- [What is needed]: Please reproduce every line of the items from the line with "This screenshot has height=444, width=909." up to and including the line with "[x=136, y=228]", shifting each coordinate in the answers by -29.

──────

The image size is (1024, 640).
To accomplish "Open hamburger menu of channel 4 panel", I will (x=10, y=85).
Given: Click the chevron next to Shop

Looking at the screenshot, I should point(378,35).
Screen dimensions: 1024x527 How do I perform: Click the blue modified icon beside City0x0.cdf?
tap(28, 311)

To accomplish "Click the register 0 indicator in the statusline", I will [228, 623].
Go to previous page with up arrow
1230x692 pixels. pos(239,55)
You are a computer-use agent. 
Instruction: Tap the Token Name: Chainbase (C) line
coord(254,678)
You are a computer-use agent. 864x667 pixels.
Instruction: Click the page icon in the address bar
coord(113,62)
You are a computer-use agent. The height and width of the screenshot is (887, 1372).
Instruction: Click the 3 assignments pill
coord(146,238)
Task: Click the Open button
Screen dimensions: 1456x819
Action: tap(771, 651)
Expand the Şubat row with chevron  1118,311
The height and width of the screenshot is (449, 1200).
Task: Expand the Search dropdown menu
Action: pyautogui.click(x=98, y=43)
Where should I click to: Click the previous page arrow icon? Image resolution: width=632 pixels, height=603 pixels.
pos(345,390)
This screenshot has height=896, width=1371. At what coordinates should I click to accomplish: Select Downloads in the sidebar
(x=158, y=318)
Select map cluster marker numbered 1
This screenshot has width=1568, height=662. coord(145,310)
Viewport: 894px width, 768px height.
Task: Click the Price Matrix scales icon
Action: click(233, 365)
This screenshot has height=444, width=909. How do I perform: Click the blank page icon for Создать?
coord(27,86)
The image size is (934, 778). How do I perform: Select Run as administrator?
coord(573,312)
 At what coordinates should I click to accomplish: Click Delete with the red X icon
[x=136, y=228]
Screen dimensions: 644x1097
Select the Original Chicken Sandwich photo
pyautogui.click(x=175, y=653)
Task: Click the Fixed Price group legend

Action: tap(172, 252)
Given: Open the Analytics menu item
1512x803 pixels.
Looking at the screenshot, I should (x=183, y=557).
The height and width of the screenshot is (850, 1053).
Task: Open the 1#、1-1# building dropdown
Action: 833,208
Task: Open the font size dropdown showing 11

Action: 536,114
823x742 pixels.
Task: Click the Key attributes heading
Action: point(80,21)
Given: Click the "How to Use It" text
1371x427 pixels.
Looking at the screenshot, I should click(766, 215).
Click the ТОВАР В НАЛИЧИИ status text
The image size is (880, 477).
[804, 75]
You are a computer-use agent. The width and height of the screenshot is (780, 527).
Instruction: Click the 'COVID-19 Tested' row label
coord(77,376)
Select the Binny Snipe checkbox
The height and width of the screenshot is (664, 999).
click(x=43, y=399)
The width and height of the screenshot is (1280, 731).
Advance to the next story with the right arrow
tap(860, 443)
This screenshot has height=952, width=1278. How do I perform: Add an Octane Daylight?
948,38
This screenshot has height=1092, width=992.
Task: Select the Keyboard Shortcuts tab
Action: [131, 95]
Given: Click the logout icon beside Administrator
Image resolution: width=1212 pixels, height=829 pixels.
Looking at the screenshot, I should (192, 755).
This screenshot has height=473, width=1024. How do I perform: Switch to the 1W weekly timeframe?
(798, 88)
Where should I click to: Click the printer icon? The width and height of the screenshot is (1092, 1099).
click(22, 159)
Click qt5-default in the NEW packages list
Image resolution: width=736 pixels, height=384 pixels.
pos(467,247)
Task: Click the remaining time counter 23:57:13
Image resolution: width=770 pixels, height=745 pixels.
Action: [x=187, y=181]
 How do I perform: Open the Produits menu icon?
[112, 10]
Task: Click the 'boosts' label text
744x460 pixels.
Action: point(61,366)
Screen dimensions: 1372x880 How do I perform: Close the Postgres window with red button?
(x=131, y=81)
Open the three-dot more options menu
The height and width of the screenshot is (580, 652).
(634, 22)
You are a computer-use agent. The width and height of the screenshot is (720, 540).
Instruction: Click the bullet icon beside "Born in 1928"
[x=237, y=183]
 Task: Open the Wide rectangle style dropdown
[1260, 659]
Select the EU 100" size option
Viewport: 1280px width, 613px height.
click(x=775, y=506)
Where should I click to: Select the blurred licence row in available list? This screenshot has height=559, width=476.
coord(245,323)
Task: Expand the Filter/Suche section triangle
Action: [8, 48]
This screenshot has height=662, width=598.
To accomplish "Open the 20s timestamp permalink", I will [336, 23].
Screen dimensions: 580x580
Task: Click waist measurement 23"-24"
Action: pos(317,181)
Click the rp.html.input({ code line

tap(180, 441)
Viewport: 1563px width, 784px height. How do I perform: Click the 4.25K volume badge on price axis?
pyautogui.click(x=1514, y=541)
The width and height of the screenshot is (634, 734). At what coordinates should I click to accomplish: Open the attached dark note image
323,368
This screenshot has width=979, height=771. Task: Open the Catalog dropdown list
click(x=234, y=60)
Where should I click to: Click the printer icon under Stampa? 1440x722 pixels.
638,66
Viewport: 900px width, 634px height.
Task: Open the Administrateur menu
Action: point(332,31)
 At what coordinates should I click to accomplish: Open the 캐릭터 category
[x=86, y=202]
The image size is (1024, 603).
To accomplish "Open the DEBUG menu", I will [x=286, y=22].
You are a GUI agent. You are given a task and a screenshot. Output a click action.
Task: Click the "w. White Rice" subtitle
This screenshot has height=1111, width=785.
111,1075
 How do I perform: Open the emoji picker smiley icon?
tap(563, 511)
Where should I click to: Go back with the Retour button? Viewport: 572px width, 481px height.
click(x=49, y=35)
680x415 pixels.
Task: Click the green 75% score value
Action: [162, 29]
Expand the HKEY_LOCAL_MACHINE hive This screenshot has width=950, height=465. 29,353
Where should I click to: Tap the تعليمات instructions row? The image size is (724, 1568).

──────

- [Task result]:
This screenshot has height=444, width=909. How do I perform: Click the blank page icon for Создать?
coord(-2,57)
The image size is (934, 778). How do I perform: Select Run as administrator?
coord(544,283)
 At what coordinates should I click to accomplish: Click Delete with the red X icon
[x=107, y=199]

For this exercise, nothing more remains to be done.